Note that I always configure testing servers so that they have turbo disabled.

That's useful for microbenchmarking, especially if you want to use RDTSC instead of perf counters, and what you want to look at for tuning / profiling.

But in real life, people run code with turbo and power-saving enabled, so it's also useful to know how fast different implementations run in wall-clock time. e.g. in software that doesn't otherwise use AVX512 for anything, it's useful to know how an AVX512 implementation compares against an AVX2 implementation, at their respective max clock speeds.

Or with all cores loaded at whatever clock speed the CPU manages...

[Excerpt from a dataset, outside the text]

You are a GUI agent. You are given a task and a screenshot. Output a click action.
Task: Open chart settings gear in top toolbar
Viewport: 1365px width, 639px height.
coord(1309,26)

This is the kind of thing people need to take into account when deciding which version to use in their program on their server. Although really that's so specific that most people should just benchmark themselves, because the % of time that different programs spend in these functions will be very different. But it would still be interesting to see how AVX2 vs. AVX512 stacks up on the same hardware, without any artificial clock-speed limitations for either.

[lemire]

@pcordes

I agree with you. What I want to stress is that one needs to measure these things. Otherwise, we risk taking decisions not based on engineering facts but rather based on stuff we read on the Internet ("AVX-512 slows down your server"). That's no good. Also, Intel's documentation should not be trusted. One needs to measure and verify.

[lemire]

@pcordes I see you live in Halifax. I was once a professor at Acadia University nearby, and I still have friends in Halifax. Nova Scotia is the one place in the world where "brown or white bread?" does not mean what I've come to expect.